**Task to complete**
Print verbatim the opening line of the material and every subsequent line through the one containing "You are a computer-use agent. Viewport: 644px".

Top of Dataset entries

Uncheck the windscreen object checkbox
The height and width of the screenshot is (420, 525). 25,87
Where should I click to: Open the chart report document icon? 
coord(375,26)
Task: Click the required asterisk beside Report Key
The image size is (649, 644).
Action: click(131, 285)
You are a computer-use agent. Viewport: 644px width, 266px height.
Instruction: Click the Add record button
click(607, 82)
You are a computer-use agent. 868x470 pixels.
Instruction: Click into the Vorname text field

Bottom of Dataset entries

**Exercise solution**
Uncheck the windscreen object checkbox
The height and width of the screenshot is (420, 525). 25,87
Where should I click to: Open the chart report document icon? 
coord(375,26)
Task: Click the required asterisk beside Report Key
The image size is (649, 644).
Action: click(131, 285)
You are a computer-use agent. Viewport: 644px width, 266px height.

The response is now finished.